Büyük Üstat Mesajı
16 Ocak 1996 tarihli Milliyet Gazetesinde yayınlanmıştır
Ülkemizde zaman zaman Masonluğa karşı dile getirilen asla hak etmediğimiz görüş ve düşünceler, gerçeklerden çok uzak hatta karalamalar şeklinde olduğu halde, her insanın düşüncelerini özgürce söyleyebilmesi gerektiğine içtenlikle inandığımız için, ânında cevaplamak ve polemiklere girmek yerine, konuyu büyük çoğunluğunun sağ duyu sahibi olduğuna inandığımız vatandaşlarımızın değerlendirmesine bırakmak, özenle uygulamaya çalıştığımız geleneksel bir davranıştır. Bu arada değerli Basın ve Yayın kuruluşlarımızın Masonluk konusuna objektif olarak yaklaşımları ve soruları da, yeri geldikçe içtenlikle değerlendirilip, doğru olarak cevaplandırılmıştır.
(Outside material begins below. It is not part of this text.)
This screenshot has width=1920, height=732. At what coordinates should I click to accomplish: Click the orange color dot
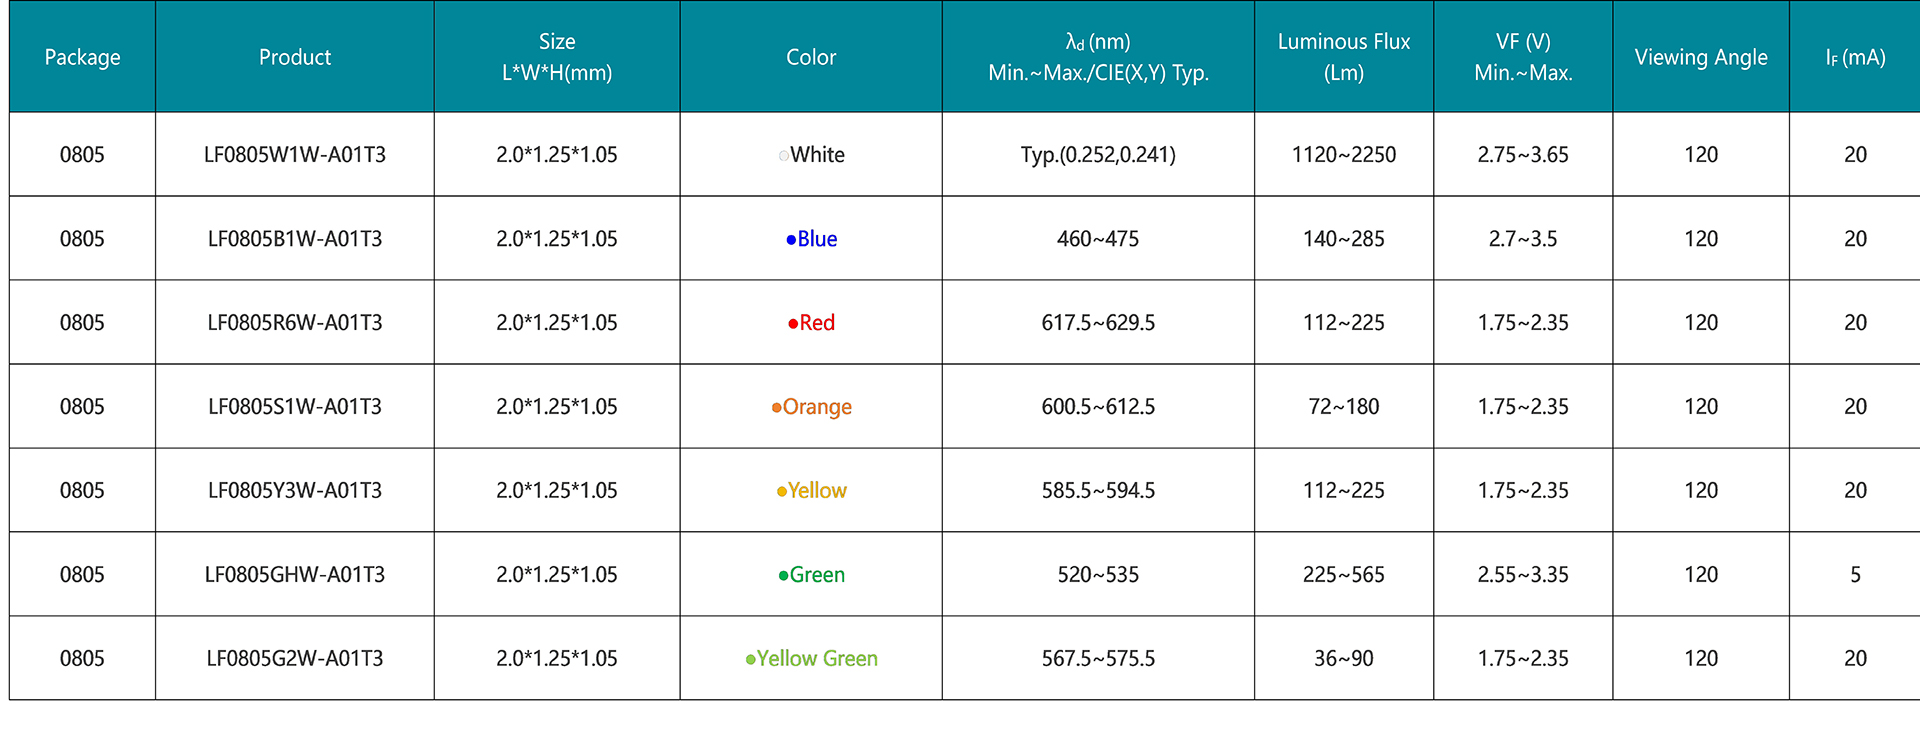(776, 408)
Ancak son günlerde bazı çevreler, Masonluk hakkında her türlü hatalı görüş ve söylentilerin sınırlarını da aşarak bir siyasi parti başkanının Mason olduğu iddiasından yola çıkıp, konuyu bir Masonluk suçlaması biçiminde ve adeta bir hakaret gibi ele almışlardır. Bu nedenle kuruluşundan bu yana geçen üçyüz yıl boyunca siyasetle uğraşmayan ve insanların dinî inançlarına saygı duyan Masonluğun ne olup, olmadığını bir kez daha anlatmak gereği duyulmuştur.
Büyük Locamızın bu davranışı, şu veya bu kişinin üyemiz olup olmaması açısından değil, Masonluk yolunda olmanın bir suçlama veya hakaret sayılmayacağı açısından önemlidir.
1. MASONLUĞUN AMACI VE GİZLİLİK KONUSU
Masonluğun amacı, bütün insanlar arasında dostluk ve sevgi bağlarının güçlenmesi, insan kişiliğinin yüceltilmesi, insanlığın özgürlük ve barış içinde gelişmesidir. Bu nedenle Masonluk utanılacak birşey değil, onur duyulacak bir yaşam biçimidir. Çünkü Masonluk, içimizdeki erdemlerin ve insaniyetin dışarıdan görülür hale gelmesidir. Ama bütün kusurlarımızdan arınmak, ne yazık ki olanaksızdır. Kendini bilen hiç kimse "Ben kusursuz tam ve mükemmel bir insanım" diyemeyeceği için; Masonluğa gönül verenler de "Ben Masonum" dememeye ve başkalarının Masonluğu hakkında konuşmamaya özen gösterirler. Bu davranışta bir gizlilik, bir korku değil; bir kendini bilme, bir alçak gönüllülük saklıdır. Kaldı ki Türk Masonluğu gizli bir dernek değildir. Ülkemizin dernekler yasasına göre kurulmuştur. Lokallerimizin adresleri bellidir. Kapılarımızda adımız yazılıdır. Bütün kayıtlarımız Devletimizin denetimine açıktır.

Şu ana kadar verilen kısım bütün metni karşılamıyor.